LavaTech Incidents

June 15, 2021 Outage Postmortem

Wed, 16 Jun 2021 08:50:39 +0000

Elixi.re Move Downtime 2020-07-22

Wed, 22 Jul 2020 15:31:22 +0000

This is an incident report on our blog page. Page isn't automatically refreshed, please hit F5 yourself. We do post live updates on the elixire discord guild.

Result

This move was successful.

Total upload downtime was ~27 minutes, and total access downtime was ~14m. Some domains are facing more downtime due to Cloudflare.

Announcement:

Hello everynyan!

The big day has come, I'm finally feeling like moving elixire from edgebleed to laserjet serber. The downtime will happen in 2.75 hours, at 5PM UTC. Expected downtime is 30 minutes, but may be shorter or longer than that. Images will still load, but no new API activity will be allowed during this time (new uploads, registers, deletions etc).

What's so important about this move, I hear you asking, here, let me explain it with a dead meme

~~As I should be a responsible adult, I'll note that it doesn't have an entire /24 or /32 to itself~~

Checklist

Done:

Do initial setup of elixire on laserjet-elixire
Do initial setup of firewall on laserjet-elixire
Announce downtime
Do initial rsync of images from edgebleed-elixire to laserjet-elixire
Do nginx setup, port it for new setup on laserjet-elixire
Prepare readonly mode on edgebleed-elixire
Install pm2 on laserjet-elixire
Set up backups on laserjet-elixire
Do rsync roughly every hour until the downtime
Go on read-only mode on edgebleed-elixire (rm /etc/nginx/sites-enabled/elixire.conf;ln -s /etc/nginx/sites-available/elixire-ro.conf /etc/nginx/sites-enabled/;systemctl reload nginx)
Verify that elixire is on RO mode
Disable backups task on edgebleed-elixire (systemctl disable --now elixirebackupdb.timer; systemctl disable --now elixirebackup.timer)
One last rsync
Dump db on edgebleed-elixire (pg_dumpall?)
Copy db dump from edgebleed-elixire to laserjet-elixire (wormhole?)
Import db (psql -f dumpfile postgres)
Start elixire manually on laserjet-elixire
Move reverse records on dabbox, reload nginx
Verify everything works
Move elixire instance to pm2
Announce uptime
Start backups task on laserjet-elixire
Whoops: Fixed an instance where uploads failed for non-admin users due to missing clamav, clamdscan and clamav-daemon packages (plus systemctl enable --now clamav-daemon).
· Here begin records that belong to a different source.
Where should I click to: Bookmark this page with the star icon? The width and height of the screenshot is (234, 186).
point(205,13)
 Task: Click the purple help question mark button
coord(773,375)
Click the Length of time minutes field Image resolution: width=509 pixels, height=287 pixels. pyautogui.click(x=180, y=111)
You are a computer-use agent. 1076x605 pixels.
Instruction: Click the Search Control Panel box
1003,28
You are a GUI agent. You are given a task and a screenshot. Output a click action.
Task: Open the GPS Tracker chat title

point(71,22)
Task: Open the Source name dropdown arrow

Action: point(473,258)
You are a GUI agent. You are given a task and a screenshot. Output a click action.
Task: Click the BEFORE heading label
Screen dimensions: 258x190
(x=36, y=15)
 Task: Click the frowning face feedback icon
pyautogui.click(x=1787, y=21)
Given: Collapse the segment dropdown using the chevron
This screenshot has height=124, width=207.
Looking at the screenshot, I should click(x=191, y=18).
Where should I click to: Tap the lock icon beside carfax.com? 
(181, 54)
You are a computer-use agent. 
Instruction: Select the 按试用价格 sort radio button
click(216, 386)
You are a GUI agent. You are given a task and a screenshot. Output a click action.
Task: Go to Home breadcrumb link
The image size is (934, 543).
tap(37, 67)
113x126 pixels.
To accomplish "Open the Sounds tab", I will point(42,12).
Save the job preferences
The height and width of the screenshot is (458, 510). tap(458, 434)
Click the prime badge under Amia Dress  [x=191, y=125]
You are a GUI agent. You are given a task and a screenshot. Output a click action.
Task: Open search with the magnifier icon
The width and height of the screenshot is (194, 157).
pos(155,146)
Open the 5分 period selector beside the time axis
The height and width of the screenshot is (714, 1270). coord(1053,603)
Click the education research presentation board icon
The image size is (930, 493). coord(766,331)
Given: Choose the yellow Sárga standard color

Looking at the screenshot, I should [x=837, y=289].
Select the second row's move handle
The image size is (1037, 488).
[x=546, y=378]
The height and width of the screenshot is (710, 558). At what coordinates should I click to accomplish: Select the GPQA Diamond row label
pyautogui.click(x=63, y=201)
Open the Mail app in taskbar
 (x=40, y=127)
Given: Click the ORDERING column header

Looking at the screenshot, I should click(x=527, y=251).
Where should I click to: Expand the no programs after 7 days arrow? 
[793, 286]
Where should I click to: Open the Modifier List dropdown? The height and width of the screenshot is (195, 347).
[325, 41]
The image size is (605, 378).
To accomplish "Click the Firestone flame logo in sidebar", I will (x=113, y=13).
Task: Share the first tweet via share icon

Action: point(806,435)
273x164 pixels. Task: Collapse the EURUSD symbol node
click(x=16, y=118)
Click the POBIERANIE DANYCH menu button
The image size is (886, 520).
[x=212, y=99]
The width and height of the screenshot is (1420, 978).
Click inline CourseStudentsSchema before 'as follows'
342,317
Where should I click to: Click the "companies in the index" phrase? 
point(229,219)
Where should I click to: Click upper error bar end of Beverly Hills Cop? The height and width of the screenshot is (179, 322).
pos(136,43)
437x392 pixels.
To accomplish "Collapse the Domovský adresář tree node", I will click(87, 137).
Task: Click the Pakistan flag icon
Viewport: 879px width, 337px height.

Caused 5 minutes of upload downtime.
Low priority: Configure nginx on laserjet-elixire and do more DNS tweaking so that traffic from CF doesn't go through dabbox
Verify that DB backups work
Fix DB backups (install jq, import keys of devs for encryption, change script so that ave's latest key is used (whoops!))
Whoops: Fix an instance where elixire was inaccessible due to nginx having issues, and also due to me forgetting to paste in some lines. It's all good now. Caused a downtime that took upwards of 12m. This is still ongoing on some domains, but is caused by cloudflare caching. Requests time out to these domains.
Verify that image backups work (I had to move to latest duplicity for reasons I explained here)

Running:

We're (Well, Luna is) investigating an issue with clamav.

To Do:

(none)

Done: a3.pm XMPP Services Maintenance Downtime 2020-04-19

Sun, 19 Apr 2020 16:49:37 +0000

This is an incident report on our blog page. Page isn't automatically refreshed, please hit F5 yourself. We do post live updates on our discord guild: https://discord.gg/urgYG9S

Result

This maintenance was successful. Downtime end time: 8:02PM GMT As of 8:30PM GMT, extended backups are also now enabled, and as of 8:38PM GMT, automated MAM clearing was deployed, but these required no downtime.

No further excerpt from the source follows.